**Records for the exercise**
:::

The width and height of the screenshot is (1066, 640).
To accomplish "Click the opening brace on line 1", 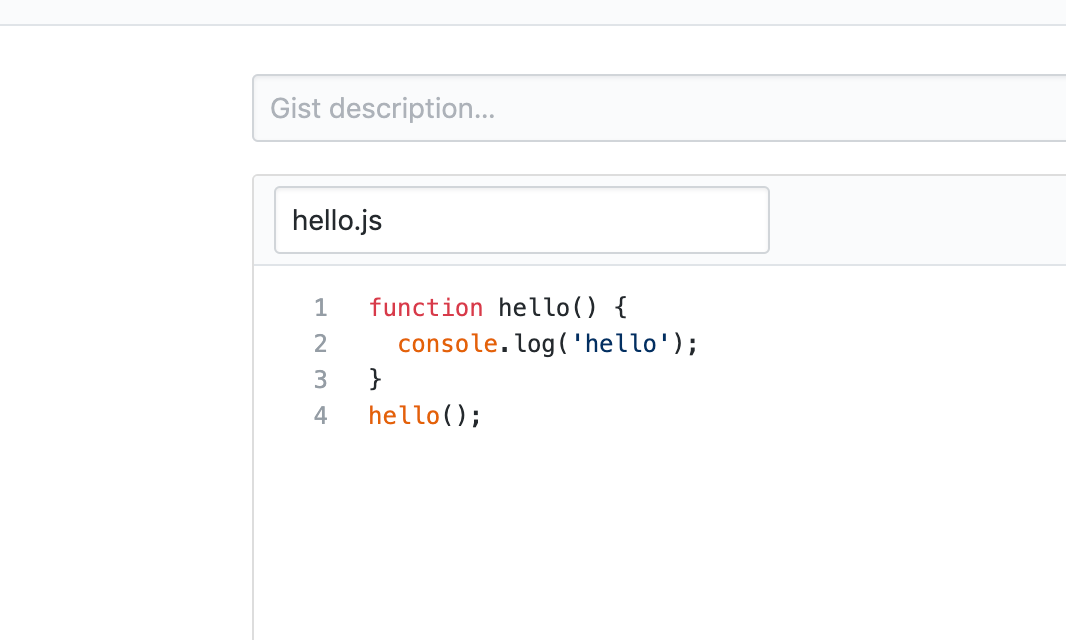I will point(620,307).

:::

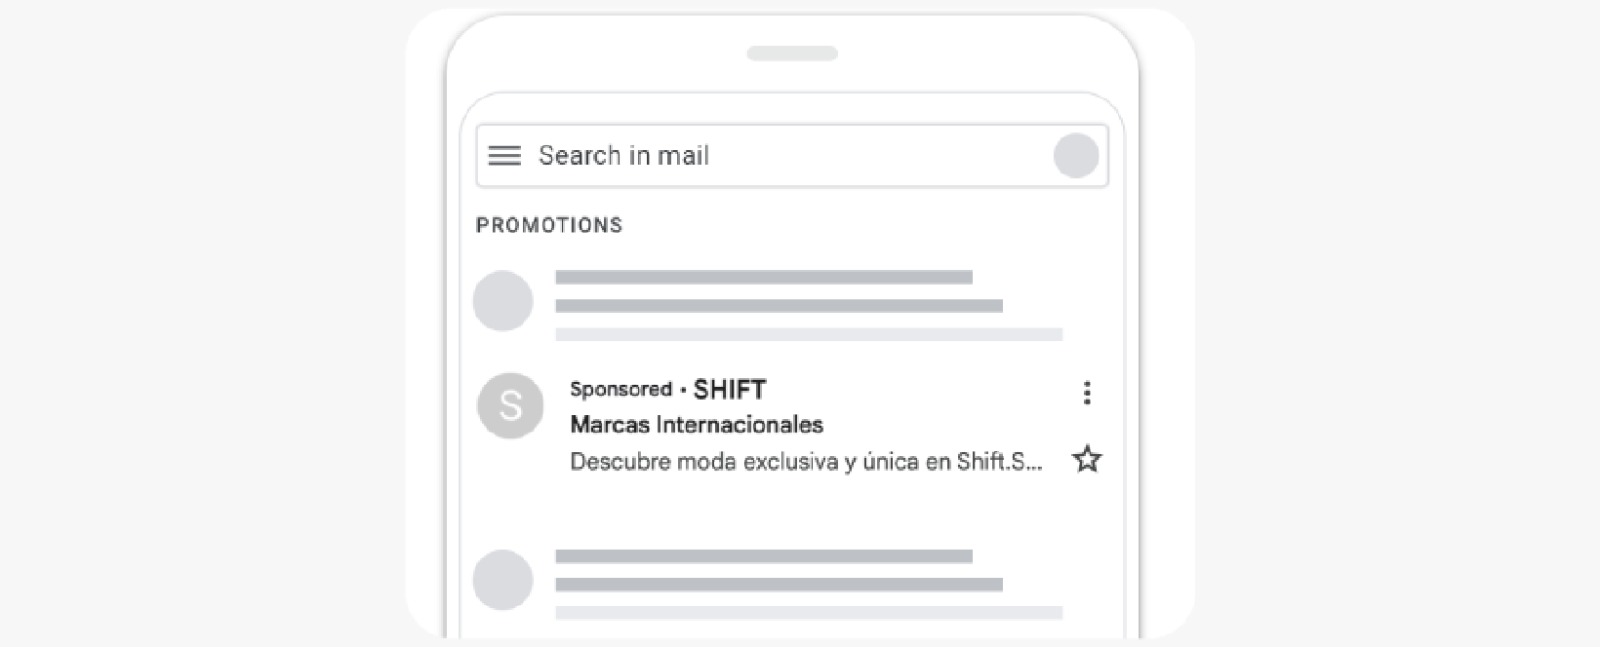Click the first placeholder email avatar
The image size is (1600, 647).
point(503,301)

:::

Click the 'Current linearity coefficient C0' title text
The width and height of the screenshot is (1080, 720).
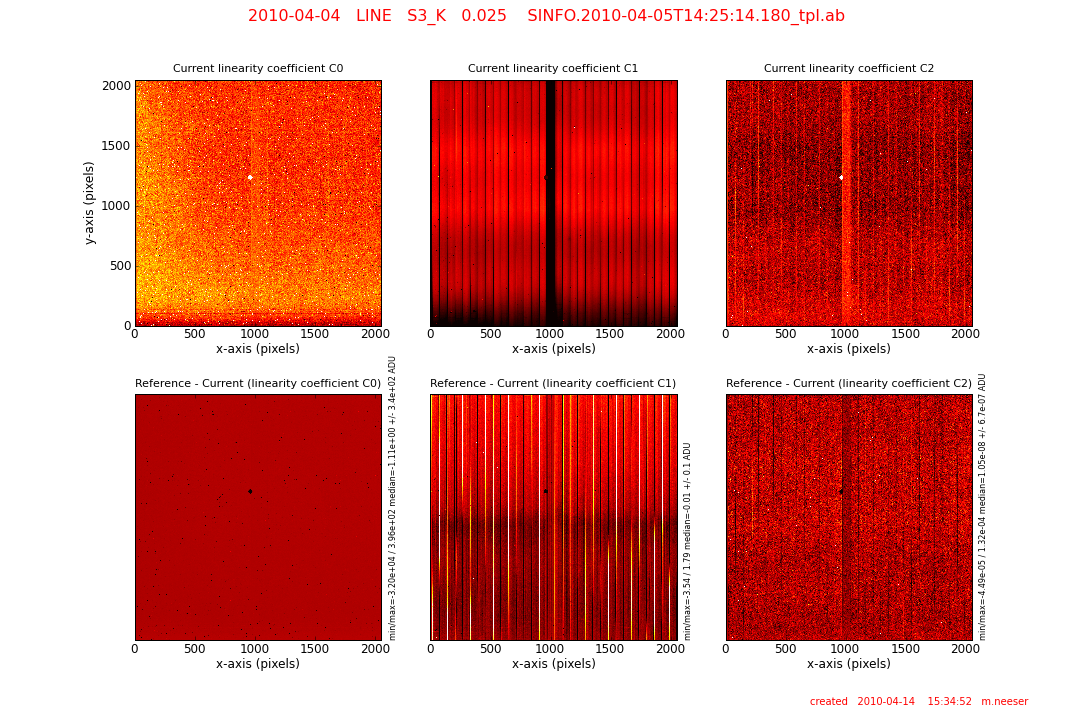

:::

**Description of the task**
Render the stretch of the material from the line containing "Click the 'Current" through the line containing "The width and height of the screenshot is (1080, 720)." as a numbered list, omitting any blank lines.

**Response for this exercise**
1. Click the 'Current linearity coefficient C0' title text
2. The width and height of the screenshot is (1080, 720).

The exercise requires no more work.